Bab 3 : Seperti mutiara

39.3K 3.8K 261
                                    

بِسْــــــــــــــــــمِ اللهِ الرَّحْمَنِ الرَّحِيْمِ

Budayakan vote sebelum membaca, perbanyak komentar untuk mengapresiasi penulis 🥰

*Happy reading*

***


Wanita yang berhijab itu layaknya Mutiara, bersinar dan terjaga. Menjadi mulia karena ketaatannya menjadi berharga karena menutupi perhiasannya. Maka pantaskah kita merindukan surga jika menutup aurat saja masih butuh pemikiran?

***

Aku membulatkan mata lebar-lebar, melihat sosok pria yang sudah melindungiku dengan menangkis tangan preman itu. Tatapan mata elangnya menjadi tajam, ada aura kemarahan di wajahnya yang dapat aku saksikan. Kini pria itu menoleh ke arahku meskipun berbarengan dengan detakan jantung yang menggebu-gebu.

"Kau tidak papa?" tanyanya

Aku menggeleng masih berusaha menetralkan rasa panikku. Lalu dalam hitungan detik dia membalikkan muka pada preman di depannya.

"Tidak usah kasar dengan perempuan!"

Pak Amir lantas menarik kerah baju preman itu seolah ingin melayangkan pukulan, aku terkejut hingga mendaratkan telapak tangan di mulut.
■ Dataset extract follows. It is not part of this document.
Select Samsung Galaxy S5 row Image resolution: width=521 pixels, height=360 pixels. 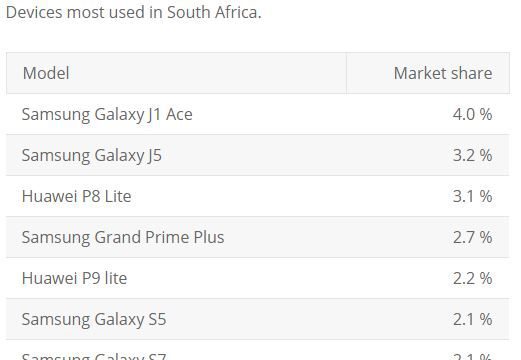click(x=257, y=319)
Suasana mendadak tegang apalagi seluruh anak panti keluar bahkan beberapa orang yang kemungkinan melihat seketika ikut memasuki tempat ini. Entah antara berniat untuk melerai atau mungkin hanya menyaksikan.

"Bicara baik-baik! Tidak perlu dengan kekerasan!" sarkas pak Amir yang justru semakin marah.
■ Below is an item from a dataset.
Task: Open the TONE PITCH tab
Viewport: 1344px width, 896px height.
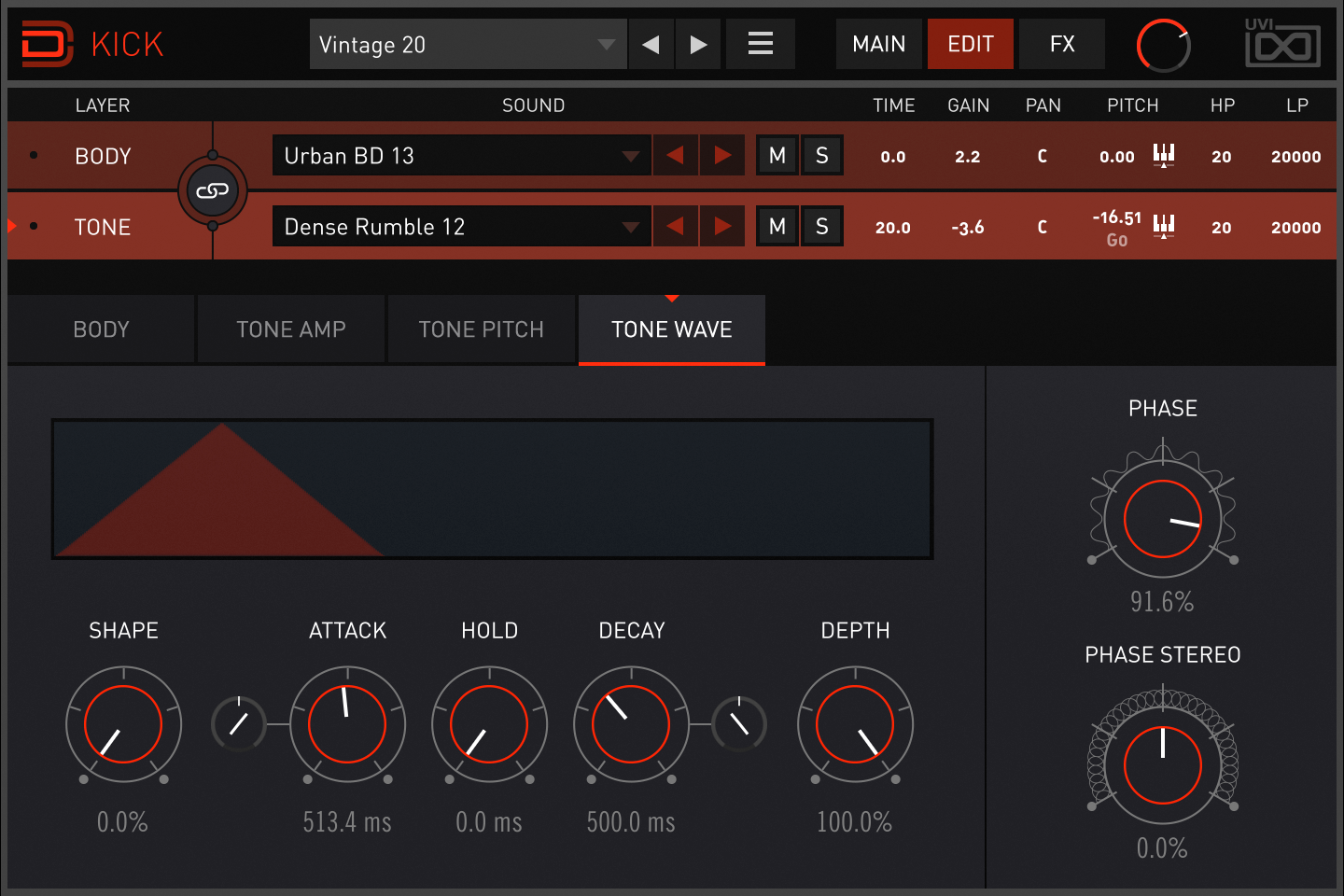Action: tap(481, 329)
Kini sorotan netraku tertuju pada Anisa yang hendak menghampiri ibu itu, aku pun ikut mendekatinya, "Sebenarnya apa yang terjadi Bu?" tanya Anisa.

Ibu itu menghapus tetesan air mata yang tampak di wajahnya, "Saya punya hutang dengannya. Hari ini dia menagih hutang itu sedangkan saya sama sekali belum punya uang untuk membayarnya," tutur wanita paruh baya itu.
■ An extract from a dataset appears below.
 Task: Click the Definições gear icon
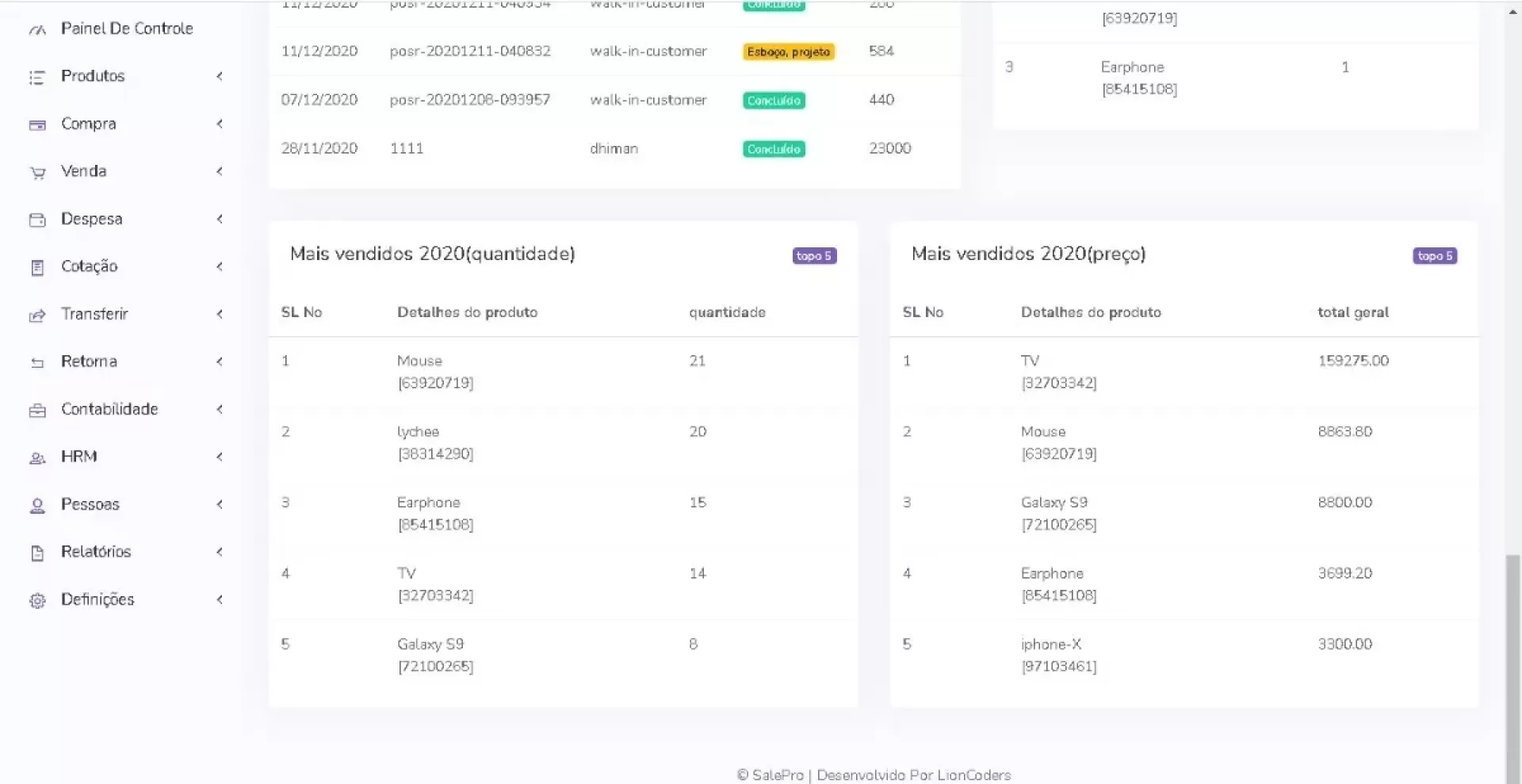point(37,600)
"Berapa Bu hutangnya?" timpalku.

"Satu juta Mbak."

Aku berpikir sejenak, memang sempat ragu tetapi tindakan ini jauh lebih penting untuk menghentikan kekacauan yang masih berlangsung di hadapanku. Dengan ikhlas aku melepas kalung liontin yang berada di leherku meskipun tertutup oleh jilbab hijau tua yang sedang kukenakan. Langkah kakiku terayun mendekati dua orang pria disana.

"Semoga ini cukup untuk membayar hutang bapak!" lontarku sembari menyodorkan kalung kepadanya.

"Kayla, apa maksudmu?" sela pak Amir.

"Biarkan ibu ini terbebas dari hutangnya. Aku ikhlas memberikan kalung ini."

"Jangan diberi! Biarkan saya yang melunasi hutang-hutang ibu itu."

Aku menggeleng, "Tidak pak Amir. Biarkan aku saja, jangan halangi aku, please..."

Tanpa menggubris ucapannya nanti, tanganku bergerak ke atas tuk menyodorkan kalung milikku kepada preman itu. Hingga kemudian tangan penuh tato itu merampas kasar, lalu berjalan pergi melewati kami semua.

Tiba-tiba ibu itu menghampiriku, "Terima kasih banyak ya mbak sudah menolong saya. Saya janji bakal bayar nanti."

Lantas aku menggeleng menolak, "Jangan Bu, enggak papa. Saya ikhlas, demi Allah." Aku tersenyum, "Allah pasti akan mengganti, jangan khawatir."